§ **REQUIRED ACTION**
In this exercise, return only the lines that run from the line with "The width and" to the end of the entries below, both included. Pictures are not copied.

**** DATA FOR THIS EXERCISE ****

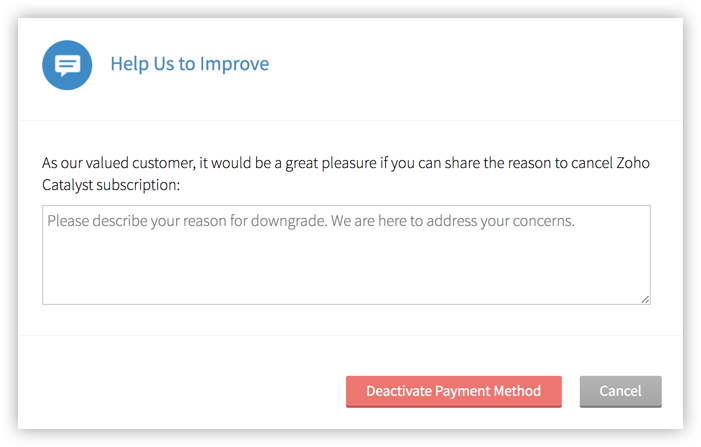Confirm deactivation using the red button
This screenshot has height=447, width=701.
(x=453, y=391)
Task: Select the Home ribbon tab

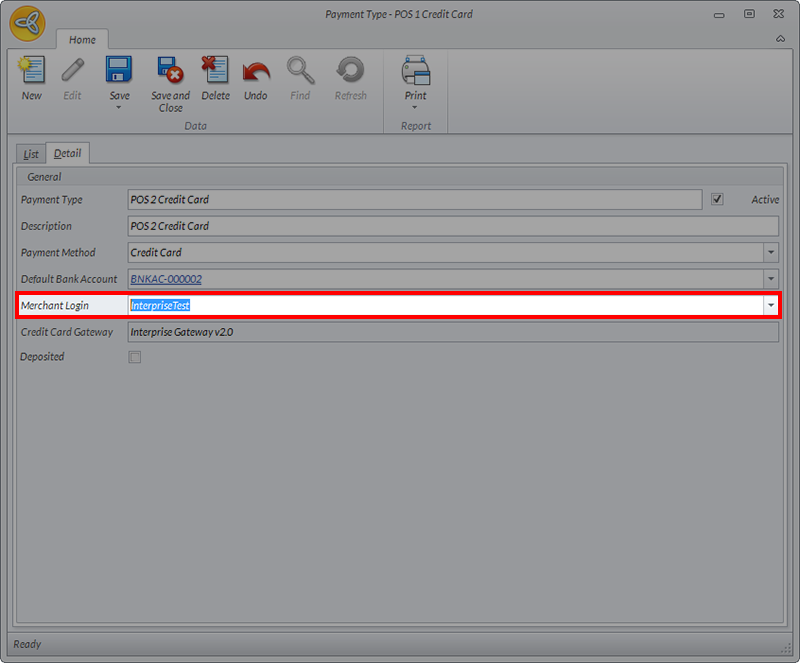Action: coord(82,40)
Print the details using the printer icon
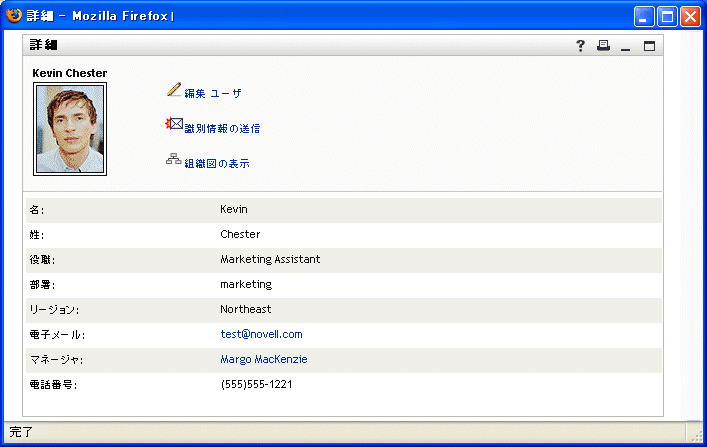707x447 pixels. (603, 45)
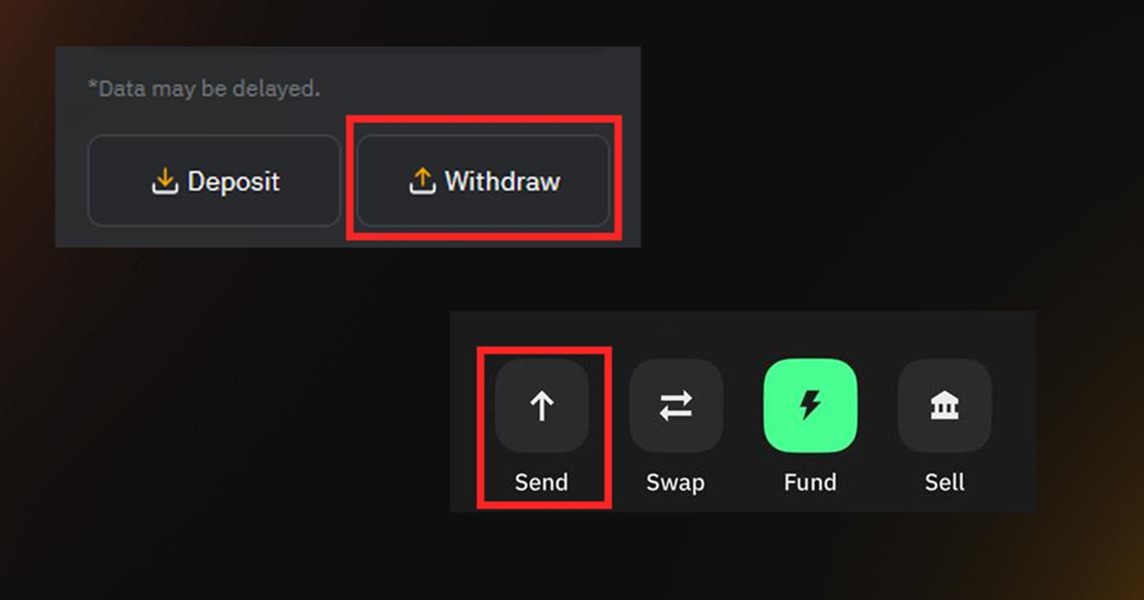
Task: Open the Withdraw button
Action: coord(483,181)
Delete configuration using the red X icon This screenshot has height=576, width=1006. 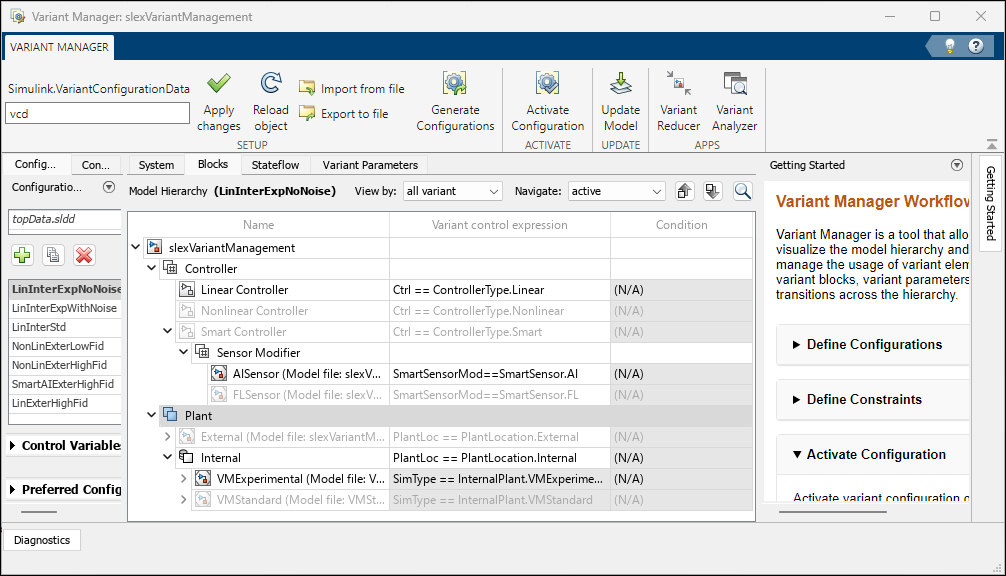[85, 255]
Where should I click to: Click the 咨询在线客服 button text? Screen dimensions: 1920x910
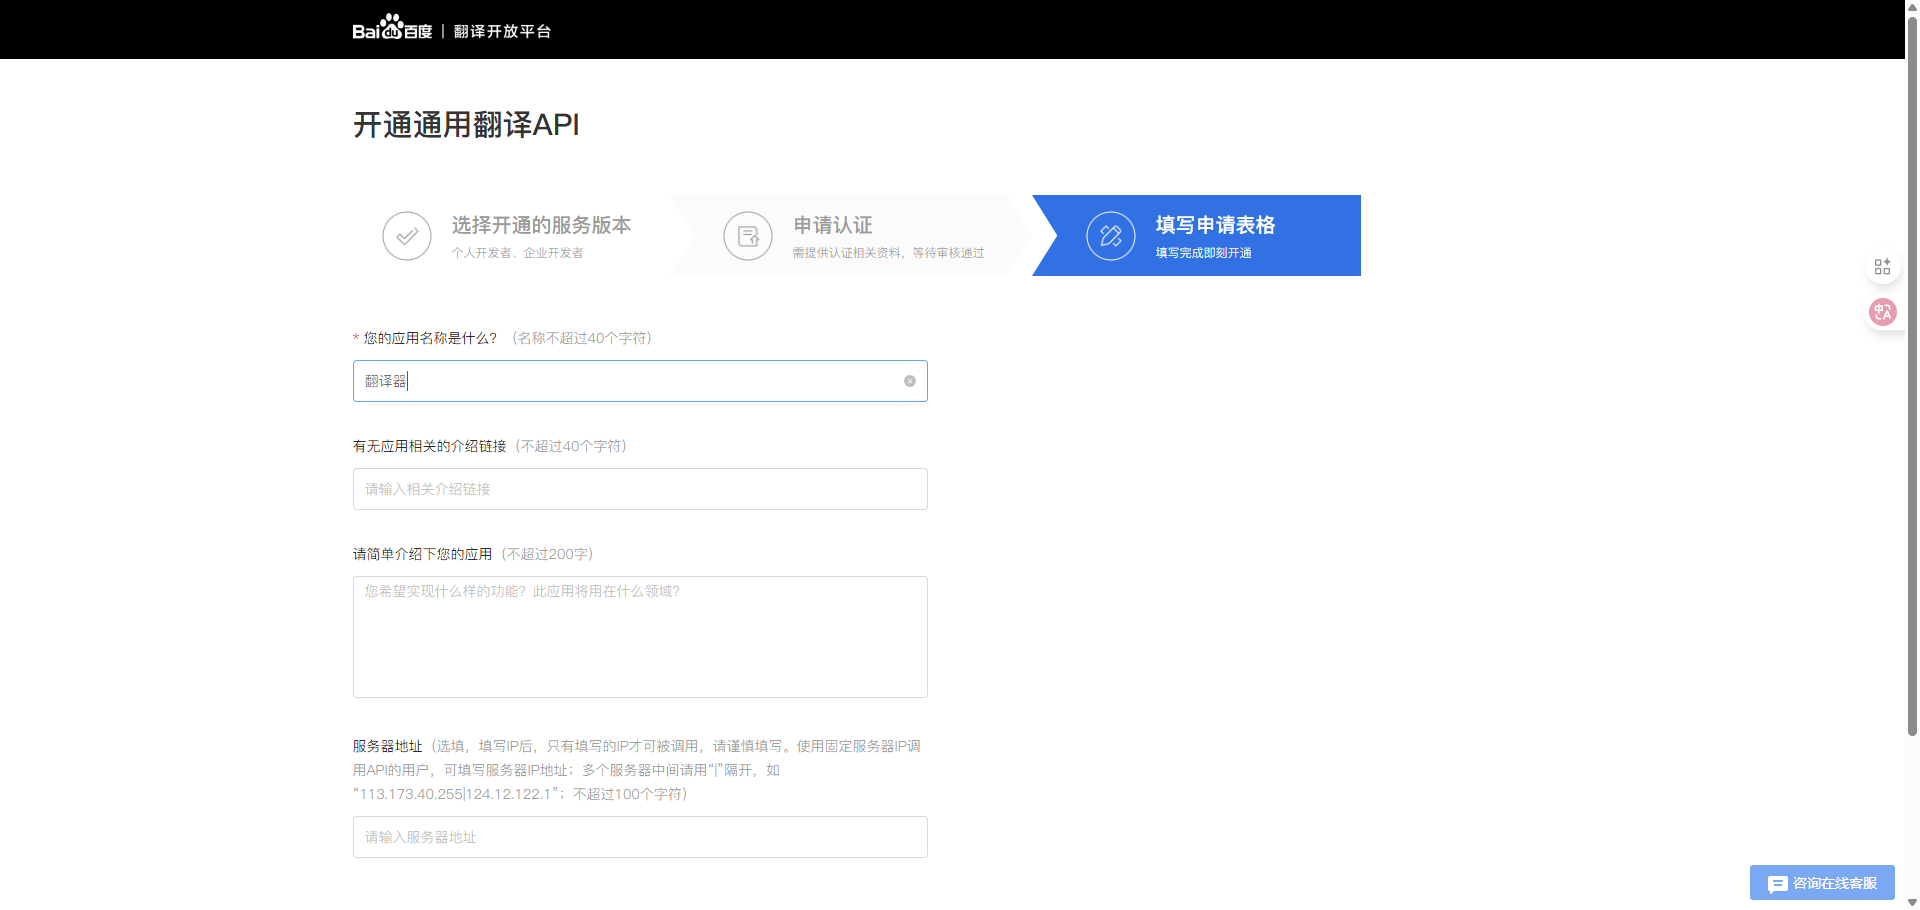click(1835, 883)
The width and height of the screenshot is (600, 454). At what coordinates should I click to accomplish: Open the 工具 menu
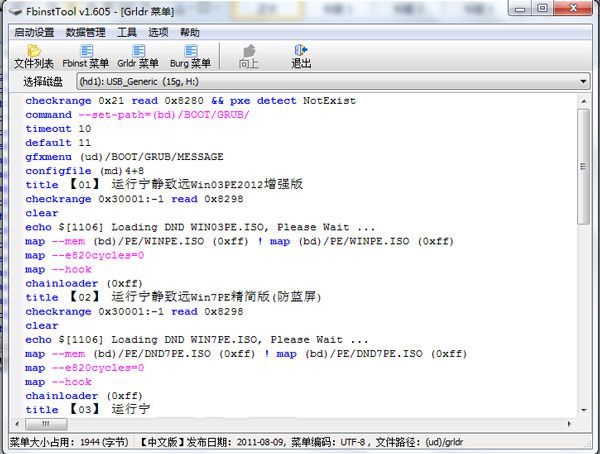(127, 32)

****

§ **EXERCISE RESPONSE**
The width and height of the screenshot is (600, 454). At what coordinates should I click to accomplish: Open the 工具 menu
(127, 32)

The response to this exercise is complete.